FORT LAUDERDALE, Fla. — The takeaway messages were spirited, heartfelt, and hard-hitting at Saturday’s “Stay Woke, Go Vote” rally at Miramar City Hall.
“Tallahassee is coming after you,” state Rep. Marie Woodson told the crowd. “Therefore, you need to also come after Tallahassee.”
About a dozen elected officials made emotional pleas to constituents, young and old, at Saturday’s gathering to register to vote, double-check they’re still registered to vote, and, most importantly, vote.

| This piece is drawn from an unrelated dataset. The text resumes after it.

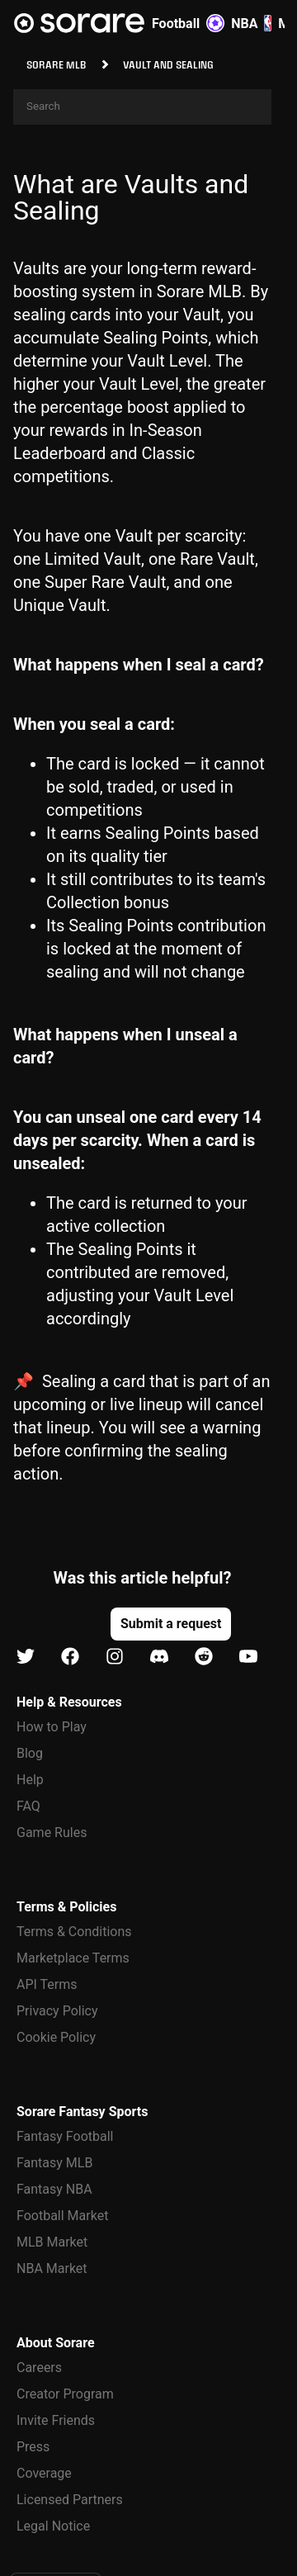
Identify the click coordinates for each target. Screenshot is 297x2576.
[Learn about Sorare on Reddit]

The mentions of HB 1, the so-called anti-riot bill, SB 90, which opponents say makes it harder to request a vote-by mail ballot, use a drop box or register to vote, SB 524, which opponents say creates a voter police force, and SB 2C, which opponents say eliminates two Black voting districts in Florida, stirred emotional responses from the crowd and officials.
“Right now, we are under attack in Tallahassee,” state Rep. Daryl Campbell said.
The key to making a difference is paying attention to what’s happening and voting, according to the officials.
“We want Black folks to understand that their interests are being impacted in Tallahassee and that they need to become more engaged in what’s going on,” state Rep. Chris Benjamin said.
Saturday’s sweltering heat didn’t dissuade the enthusiasm among the crowd. People clapped and cheered as they vowed to reach out to others and show them how to have their voices heard.
State Rep. Felecia Robinson said one purpose of Saturday’s gathering was to educate, motivate and mobilize.
Miramar Mayor Wayne Messam also made a plea to Blacks to get out and vote.
“The battle keeps going on and on and on, and there’s a constant chipping away of our civil liberties,” he said.
State Sen. Dr. Rosalind Osgood said Blacks can’t sit silently as bills such as HB 1 become law.
“We don’t need permission to say, ‘We’re Black and we’re proud!’” she said.
Benjamin agreed, saying elected officials such as Gov. Ron DeSantis don’t like Blacks to be “woke.”
“Being woke means being awakened to the things happening around you,” Benjamin said.
Benjamin said he has a positive takeaway from Saturday’s gathering, but it’s also a reminder he and others must remain vigilant.
“It’s a lot more work to be done and that’s why rallies like this are necessary,” he said. “We’re trying to energize that base, we’re trying to get them to understand really what I said is true — as Black people, we don’t have the luxury to be apathetic. We just don’t have that luxury.”